SOURCE >>
When you set out to write a post, no matter what the subject, always consider three questions:

  • Who is the reader?
  • What happened?
  • Why should the reader care about what happened?

Who is the reader?  
If you want your story to have an impact, you have to convince your reader to care about the story. So ask yourself: who do you want to read this story? Our readers include savvy Internet users who care about their rights (but may not know a whole lot); human rights and political activists; journalists; academics; our own community; and plenty of other people.

What does/doesn’t your reader know? Why might she care about this story? How can you use language and concrete examples to interest her in things that she might not care about otherwise? Your reader may be a citizen or Internet user in a specific country, but it could be someone more specific, like the CEO of the technology company, or a government official.

What happened? 
Never assume that readers have heard about a case, or the people involved, even if we've written about it before. Answer the basic questions:

  • Who are the people/groups involved?
  • What did they do/what happened to them?
  • When and where did it take place?
  • Why might this have happened? You can answer this question providing speculation from experts, or with your own. This will vary from story to story.

A country’s current political climate is nearly always relevant to our stories – devote at least three sentences to giving the reader whatever necessary local context he might need in order to understand why the story is important. This could include political controversies, party politics, organized crime, social movements, or groups or ideas that the government sees as threatening and explain how this might relate to the situation in question.

Advox stories benefit from additional context concerning the local legal environment, as it relates to the issue in question. Are you writing about a long-standing problem? An issue that has recently emerged? A situation in flux? Devote 1-2 sentences to this type of context.

Lay out the facts of a story before presenting an argument about what they mean. Remember: the facts of the story will always provide the strongest evidence for an argument. If you want your story to have maximum impact, build a foundation of facts, not opinions or subjective ideas. Once you have done this, then you can make an argument that you may derive from local legal standards, human rights values, or other frames within the ambit of Global Voices’ mission.

REQUIREMENT 1 >> List the records below as a numbered list, leaving out blank lines, from the first line of the records up to and including the line with "Click the LCD". Give only those lines.

SUPPLIED RECORDS >>
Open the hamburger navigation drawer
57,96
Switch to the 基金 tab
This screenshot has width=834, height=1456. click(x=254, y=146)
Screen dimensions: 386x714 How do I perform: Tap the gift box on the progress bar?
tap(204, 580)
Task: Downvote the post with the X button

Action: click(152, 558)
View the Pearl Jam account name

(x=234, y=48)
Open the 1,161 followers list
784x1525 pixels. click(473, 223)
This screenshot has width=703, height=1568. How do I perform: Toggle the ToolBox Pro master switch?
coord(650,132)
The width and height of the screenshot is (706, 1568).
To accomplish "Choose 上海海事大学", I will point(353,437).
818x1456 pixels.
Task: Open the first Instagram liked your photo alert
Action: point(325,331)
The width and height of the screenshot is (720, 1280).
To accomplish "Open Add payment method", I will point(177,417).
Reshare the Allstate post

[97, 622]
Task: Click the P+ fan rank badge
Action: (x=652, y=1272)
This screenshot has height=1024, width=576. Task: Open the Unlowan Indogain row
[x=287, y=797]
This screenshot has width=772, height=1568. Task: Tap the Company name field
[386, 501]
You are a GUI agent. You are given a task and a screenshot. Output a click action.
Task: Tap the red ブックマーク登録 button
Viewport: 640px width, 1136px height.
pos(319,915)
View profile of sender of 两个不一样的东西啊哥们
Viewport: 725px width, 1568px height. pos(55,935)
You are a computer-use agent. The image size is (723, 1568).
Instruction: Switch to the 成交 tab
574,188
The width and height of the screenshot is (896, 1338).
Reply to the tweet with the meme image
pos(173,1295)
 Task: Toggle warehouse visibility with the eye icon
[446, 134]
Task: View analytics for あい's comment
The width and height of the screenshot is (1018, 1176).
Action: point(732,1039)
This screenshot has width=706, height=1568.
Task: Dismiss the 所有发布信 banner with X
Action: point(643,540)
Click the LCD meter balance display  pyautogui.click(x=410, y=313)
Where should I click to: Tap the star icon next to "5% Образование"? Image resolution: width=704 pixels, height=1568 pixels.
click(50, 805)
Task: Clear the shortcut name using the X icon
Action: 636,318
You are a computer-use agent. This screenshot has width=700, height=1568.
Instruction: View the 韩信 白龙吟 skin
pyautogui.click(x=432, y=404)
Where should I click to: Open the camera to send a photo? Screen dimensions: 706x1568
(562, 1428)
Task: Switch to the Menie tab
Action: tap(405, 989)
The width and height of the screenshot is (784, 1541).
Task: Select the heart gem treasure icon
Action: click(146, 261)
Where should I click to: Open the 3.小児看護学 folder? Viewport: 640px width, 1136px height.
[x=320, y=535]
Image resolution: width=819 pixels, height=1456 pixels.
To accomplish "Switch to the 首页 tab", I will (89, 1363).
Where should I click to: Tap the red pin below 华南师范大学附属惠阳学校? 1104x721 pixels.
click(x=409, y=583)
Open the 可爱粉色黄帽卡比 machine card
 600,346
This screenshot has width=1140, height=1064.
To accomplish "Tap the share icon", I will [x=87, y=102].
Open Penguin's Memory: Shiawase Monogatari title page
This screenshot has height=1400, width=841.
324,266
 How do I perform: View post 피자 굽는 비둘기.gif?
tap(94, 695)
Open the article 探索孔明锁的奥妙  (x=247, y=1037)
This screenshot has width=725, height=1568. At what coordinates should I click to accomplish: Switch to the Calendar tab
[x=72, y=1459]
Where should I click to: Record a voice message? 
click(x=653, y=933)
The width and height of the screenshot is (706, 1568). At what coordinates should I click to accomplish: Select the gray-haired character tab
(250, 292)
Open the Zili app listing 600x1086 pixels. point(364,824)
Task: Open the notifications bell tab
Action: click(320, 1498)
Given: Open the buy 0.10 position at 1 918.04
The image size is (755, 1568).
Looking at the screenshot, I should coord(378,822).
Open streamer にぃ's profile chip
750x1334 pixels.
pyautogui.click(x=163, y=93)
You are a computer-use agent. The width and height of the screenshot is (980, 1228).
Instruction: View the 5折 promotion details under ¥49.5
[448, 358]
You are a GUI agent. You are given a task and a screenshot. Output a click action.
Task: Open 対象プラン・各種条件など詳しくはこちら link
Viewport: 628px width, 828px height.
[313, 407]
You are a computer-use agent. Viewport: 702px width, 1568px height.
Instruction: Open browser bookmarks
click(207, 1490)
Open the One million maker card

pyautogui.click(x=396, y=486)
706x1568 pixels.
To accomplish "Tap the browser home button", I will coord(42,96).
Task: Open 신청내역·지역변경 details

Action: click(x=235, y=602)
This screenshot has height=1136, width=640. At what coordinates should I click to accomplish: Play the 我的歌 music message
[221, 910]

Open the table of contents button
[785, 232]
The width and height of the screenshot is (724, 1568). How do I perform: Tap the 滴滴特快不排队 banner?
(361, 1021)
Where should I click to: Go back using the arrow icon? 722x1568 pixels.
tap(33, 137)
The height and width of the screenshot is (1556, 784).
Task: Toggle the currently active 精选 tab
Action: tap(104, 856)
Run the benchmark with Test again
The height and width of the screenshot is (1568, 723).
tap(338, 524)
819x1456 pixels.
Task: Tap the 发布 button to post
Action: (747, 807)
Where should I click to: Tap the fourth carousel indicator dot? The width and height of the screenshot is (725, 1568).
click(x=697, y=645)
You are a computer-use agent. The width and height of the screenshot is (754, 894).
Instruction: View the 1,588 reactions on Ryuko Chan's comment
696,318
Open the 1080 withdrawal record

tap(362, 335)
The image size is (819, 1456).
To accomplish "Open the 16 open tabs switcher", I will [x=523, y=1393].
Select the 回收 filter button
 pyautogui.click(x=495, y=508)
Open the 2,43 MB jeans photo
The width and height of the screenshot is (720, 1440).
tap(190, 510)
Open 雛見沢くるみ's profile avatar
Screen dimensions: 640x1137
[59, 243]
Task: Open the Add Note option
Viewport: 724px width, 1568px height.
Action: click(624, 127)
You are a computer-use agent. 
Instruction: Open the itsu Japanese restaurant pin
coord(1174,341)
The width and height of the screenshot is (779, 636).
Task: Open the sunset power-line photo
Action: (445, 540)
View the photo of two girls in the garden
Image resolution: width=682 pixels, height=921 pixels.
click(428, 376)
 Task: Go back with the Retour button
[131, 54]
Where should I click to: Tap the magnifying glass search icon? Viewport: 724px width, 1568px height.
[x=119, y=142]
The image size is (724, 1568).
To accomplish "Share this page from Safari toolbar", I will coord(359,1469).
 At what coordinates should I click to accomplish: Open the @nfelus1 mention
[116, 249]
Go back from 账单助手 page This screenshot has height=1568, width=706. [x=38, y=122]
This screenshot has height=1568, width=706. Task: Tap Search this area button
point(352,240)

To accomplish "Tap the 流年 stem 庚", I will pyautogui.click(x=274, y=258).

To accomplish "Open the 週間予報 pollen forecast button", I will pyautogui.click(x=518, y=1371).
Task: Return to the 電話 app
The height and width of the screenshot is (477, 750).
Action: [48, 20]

REQUIREMENT 2 >> Copy the passage of the writing guide above word for word, from "When you set" up to and including "about what happened?".

RESPONSE 1 >>
1. Open the hamburger navigation drawer
2. 57,96
3. Switch to the 基金 tab
4. This screenshot has width=834, height=1456. click(x=254, y=146)
5. Screen dimensions: 386x714 How do I perform: Tap the gift box on the progress bar?
6. tap(204, 580)
7. Task: Downvote the post with the X button
8. Action: click(152, 558)
9. View the Pearl Jam account name
10. (x=234, y=48)
11. Open the 1,161 followers list
12. 784x1525 pixels. click(473, 223)
13. This screenshot has width=703, height=1568. How do I perform: Toggle the ToolBox Pro master switch?
14. coord(650,132)
15. The width and height of the screenshot is (706, 1568).
16. To accomplish "Choose 上海海事大学", I will point(353,437).
17. 818x1456 pixels.
18. Task: Open the first Instagram liked your photo alert
19. Action: point(325,331)
20. The width and height of the screenshot is (720, 1280).
21. To accomplish "Open Add payment method", I will point(177,417).
22. Reshare the Allstate post
23. [97, 622]
24. Task: Click the P+ fan rank badge
25. Action: (x=652, y=1272)
26. This screenshot has height=1024, width=576. Task: Open the Unlowan Indogain row
27. [x=287, y=797]
28. This screenshot has width=772, height=1568. Task: Tap the Company name field
29. [386, 501]
30. You are a GUI agent. You are given a task and a screenshot. Output a click action.
31. Task: Tap the red ブックマーク登録 button
32. Viewport: 640px width, 1136px height.
33. pos(319,915)
34. View profile of sender of 两个不一样的东西啊哥们
35. Viewport: 725px width, 1568px height. pos(55,935)
36. You are a computer-use agent. The image size is (723, 1568).
37. Instruction: Switch to the 成交 tab
38. 574,188
39. The width and height of the screenshot is (896, 1338).
40. Reply to the tweet with the meme image
41. pos(173,1295)
42.  Task: Toggle warehouse visibility with the eye icon
43. [446, 134]
44. Task: View analytics for あい's comment
45. The width and height of the screenshot is (1018, 1176).
46. Action: point(732,1039)
47. This screenshot has width=706, height=1568.
48. Task: Dismiss the 所有发布信 banner with X
49. Action: point(643,540)
50. Click the LCD meter balance display  pyautogui.click(x=410, y=313)

RESPONSE 2 >>
When you set out to write a post, no matter what the subject, always consider three questions:

  • Who is the reader?
  • What happened?
  • Why should the reader care about what happened?